◆ What is expected ◆
Which lines of the data contain the string "green"? Show each of them.

◆ Input material ◆
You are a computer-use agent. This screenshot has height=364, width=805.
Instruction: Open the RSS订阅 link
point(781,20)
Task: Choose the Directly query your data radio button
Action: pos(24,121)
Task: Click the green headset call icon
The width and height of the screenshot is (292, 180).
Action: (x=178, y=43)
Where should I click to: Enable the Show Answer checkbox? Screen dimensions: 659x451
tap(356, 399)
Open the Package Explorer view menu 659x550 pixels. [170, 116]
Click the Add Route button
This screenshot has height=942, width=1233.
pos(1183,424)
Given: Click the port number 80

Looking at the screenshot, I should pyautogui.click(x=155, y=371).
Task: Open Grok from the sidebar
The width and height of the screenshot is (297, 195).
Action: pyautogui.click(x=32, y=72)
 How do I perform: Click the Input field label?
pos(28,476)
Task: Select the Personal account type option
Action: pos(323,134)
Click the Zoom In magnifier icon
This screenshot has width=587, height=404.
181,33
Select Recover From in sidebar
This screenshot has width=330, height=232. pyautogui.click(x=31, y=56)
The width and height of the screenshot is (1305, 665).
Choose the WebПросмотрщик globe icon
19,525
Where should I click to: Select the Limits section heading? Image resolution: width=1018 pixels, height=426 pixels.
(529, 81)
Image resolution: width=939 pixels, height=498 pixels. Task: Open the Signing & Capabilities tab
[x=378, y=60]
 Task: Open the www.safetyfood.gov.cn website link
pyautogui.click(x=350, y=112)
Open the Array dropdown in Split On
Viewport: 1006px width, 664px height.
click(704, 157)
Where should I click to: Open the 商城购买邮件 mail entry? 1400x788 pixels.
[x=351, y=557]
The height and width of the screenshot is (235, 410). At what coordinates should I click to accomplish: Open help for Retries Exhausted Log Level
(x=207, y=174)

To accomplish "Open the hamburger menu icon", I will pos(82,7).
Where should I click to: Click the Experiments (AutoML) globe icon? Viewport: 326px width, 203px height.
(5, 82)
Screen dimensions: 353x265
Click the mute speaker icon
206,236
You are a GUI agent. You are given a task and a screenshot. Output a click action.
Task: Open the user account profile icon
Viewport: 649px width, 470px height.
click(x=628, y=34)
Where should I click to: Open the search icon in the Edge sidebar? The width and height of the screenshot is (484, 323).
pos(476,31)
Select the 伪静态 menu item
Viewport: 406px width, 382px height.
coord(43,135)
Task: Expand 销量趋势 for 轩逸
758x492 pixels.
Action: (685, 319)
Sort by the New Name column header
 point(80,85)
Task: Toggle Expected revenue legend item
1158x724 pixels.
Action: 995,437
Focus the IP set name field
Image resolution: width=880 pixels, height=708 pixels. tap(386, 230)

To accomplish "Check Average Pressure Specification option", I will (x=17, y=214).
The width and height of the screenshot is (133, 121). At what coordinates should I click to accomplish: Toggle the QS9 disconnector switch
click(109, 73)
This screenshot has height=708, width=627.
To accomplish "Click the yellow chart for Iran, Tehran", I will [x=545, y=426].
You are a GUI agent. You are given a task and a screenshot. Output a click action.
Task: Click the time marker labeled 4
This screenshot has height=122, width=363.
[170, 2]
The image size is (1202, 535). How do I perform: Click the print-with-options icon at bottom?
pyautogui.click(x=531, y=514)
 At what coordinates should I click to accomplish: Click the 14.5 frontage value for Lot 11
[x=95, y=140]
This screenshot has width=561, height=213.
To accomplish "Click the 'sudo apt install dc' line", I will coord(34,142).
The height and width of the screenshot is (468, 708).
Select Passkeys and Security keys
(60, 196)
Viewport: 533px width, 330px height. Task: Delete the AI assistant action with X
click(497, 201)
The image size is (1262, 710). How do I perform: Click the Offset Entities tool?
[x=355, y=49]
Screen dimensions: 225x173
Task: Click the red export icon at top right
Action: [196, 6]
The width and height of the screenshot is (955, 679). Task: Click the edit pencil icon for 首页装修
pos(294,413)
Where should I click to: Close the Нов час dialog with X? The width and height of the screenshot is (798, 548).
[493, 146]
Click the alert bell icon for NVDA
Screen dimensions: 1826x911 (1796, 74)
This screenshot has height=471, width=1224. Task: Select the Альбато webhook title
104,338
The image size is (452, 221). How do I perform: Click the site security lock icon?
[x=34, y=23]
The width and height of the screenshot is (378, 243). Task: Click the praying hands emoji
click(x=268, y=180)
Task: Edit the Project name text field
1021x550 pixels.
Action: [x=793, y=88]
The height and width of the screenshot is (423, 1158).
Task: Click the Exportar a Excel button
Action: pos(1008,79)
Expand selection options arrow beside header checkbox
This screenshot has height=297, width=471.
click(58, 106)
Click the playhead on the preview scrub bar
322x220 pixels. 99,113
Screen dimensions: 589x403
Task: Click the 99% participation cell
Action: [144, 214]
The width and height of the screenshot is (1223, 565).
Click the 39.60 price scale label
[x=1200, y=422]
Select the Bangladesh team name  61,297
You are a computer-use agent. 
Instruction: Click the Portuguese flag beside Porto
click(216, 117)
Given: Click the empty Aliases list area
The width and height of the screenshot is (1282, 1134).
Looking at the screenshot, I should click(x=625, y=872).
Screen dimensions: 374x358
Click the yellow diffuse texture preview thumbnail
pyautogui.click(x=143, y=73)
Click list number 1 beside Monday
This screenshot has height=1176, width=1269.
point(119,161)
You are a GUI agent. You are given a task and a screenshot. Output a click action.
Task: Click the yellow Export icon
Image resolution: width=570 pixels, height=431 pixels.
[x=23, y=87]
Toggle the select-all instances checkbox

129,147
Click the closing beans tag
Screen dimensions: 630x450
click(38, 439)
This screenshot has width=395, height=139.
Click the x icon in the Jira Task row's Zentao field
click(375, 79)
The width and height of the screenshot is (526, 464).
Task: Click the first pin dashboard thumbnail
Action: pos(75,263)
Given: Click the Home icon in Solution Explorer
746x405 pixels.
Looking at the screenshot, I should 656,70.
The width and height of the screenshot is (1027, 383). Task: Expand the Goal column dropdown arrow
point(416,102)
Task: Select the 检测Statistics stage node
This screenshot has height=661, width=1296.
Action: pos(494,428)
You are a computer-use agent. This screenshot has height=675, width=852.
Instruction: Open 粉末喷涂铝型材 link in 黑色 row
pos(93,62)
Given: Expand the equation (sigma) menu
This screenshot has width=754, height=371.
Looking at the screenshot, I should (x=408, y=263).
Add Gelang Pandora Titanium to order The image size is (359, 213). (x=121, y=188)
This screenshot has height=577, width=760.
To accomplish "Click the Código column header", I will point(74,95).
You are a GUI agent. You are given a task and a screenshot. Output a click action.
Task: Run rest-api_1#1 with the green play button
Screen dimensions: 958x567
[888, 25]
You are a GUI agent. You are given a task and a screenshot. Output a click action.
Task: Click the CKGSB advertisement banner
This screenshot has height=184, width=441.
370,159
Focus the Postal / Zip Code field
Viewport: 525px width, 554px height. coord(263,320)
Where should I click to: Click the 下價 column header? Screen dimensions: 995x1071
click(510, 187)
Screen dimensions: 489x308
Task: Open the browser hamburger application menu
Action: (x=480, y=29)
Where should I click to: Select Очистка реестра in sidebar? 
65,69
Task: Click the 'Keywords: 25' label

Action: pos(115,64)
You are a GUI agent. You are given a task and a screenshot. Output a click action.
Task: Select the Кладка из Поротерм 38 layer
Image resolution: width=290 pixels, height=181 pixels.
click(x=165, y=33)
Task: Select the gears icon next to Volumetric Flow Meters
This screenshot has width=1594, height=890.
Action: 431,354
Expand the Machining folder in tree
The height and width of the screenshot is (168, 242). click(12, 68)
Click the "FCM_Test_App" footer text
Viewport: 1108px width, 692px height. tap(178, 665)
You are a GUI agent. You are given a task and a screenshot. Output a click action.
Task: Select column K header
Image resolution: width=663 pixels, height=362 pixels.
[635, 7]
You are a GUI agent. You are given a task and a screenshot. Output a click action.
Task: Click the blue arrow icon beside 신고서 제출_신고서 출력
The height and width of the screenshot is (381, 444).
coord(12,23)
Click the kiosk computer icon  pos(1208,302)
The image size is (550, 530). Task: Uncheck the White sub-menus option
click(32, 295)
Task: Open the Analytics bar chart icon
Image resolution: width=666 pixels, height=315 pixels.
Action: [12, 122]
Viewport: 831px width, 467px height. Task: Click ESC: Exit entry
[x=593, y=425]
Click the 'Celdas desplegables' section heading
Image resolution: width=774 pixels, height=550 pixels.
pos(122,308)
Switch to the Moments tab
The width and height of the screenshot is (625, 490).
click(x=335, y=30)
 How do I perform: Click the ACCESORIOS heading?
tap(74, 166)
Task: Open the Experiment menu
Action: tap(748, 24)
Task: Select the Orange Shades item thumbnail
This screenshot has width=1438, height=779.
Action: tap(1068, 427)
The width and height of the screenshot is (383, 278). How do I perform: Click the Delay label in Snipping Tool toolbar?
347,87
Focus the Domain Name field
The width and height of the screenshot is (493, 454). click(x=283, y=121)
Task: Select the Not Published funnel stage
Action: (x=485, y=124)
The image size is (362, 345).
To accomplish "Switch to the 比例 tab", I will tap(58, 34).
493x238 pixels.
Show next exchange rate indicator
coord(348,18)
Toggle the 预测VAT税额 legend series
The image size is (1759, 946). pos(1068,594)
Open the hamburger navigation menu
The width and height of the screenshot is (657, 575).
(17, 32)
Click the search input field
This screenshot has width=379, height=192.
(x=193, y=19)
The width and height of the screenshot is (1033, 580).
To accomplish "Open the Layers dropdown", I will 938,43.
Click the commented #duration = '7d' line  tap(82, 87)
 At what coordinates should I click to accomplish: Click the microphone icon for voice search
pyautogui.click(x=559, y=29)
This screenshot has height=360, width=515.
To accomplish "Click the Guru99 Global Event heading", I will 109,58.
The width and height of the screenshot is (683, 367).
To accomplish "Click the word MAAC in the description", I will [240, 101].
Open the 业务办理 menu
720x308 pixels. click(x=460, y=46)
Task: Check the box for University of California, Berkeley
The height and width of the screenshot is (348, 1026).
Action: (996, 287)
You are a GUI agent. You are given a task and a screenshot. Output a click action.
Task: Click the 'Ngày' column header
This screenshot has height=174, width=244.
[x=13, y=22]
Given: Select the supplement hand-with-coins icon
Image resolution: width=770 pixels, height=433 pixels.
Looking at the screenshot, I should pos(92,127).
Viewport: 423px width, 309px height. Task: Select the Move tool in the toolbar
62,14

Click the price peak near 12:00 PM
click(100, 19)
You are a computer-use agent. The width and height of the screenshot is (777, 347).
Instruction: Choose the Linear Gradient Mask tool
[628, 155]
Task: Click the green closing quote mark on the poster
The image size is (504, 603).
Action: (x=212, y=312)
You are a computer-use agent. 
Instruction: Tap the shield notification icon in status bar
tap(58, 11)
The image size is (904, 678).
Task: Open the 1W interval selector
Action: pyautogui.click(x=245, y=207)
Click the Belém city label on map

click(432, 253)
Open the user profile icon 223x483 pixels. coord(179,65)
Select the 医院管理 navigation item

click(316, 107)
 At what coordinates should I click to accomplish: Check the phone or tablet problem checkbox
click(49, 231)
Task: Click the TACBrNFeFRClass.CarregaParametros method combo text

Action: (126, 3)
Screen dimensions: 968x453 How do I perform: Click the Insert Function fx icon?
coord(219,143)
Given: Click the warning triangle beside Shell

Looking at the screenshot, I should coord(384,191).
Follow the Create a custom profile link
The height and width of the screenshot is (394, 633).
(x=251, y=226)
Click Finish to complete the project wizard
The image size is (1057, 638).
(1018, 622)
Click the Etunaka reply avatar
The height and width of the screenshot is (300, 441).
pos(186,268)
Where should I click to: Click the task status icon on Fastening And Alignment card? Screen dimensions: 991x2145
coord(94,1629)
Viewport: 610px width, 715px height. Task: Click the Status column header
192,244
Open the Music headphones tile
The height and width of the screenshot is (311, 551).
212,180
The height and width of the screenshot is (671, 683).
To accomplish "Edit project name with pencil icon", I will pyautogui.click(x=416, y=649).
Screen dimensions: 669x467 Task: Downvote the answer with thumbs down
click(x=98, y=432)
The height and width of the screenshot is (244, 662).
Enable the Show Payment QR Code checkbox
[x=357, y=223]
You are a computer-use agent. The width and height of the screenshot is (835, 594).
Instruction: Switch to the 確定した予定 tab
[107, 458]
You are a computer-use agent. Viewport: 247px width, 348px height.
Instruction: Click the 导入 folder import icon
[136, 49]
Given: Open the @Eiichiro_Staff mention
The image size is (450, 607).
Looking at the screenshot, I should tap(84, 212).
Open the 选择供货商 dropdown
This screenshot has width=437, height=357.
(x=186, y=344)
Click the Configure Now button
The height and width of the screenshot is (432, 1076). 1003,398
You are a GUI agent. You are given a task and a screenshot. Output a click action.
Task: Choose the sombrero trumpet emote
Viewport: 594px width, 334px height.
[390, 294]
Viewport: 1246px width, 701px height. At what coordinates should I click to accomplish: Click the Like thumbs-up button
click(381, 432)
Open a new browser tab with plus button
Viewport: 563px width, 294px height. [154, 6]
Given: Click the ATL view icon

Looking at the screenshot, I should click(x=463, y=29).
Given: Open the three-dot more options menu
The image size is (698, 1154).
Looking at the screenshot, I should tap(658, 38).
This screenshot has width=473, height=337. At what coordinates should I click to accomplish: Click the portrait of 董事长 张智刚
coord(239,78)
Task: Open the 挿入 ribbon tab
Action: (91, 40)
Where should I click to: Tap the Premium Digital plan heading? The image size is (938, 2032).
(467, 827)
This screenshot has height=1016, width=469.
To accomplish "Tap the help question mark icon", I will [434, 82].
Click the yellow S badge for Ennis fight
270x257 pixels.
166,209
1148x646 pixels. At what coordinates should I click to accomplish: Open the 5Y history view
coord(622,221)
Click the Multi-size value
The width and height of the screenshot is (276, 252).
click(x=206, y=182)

◆ Answer box ◆
Task: Click the green headset call icon
Task: Run rest-api_1#1 with the green play button
Task: Click the green closing quote mark on the poster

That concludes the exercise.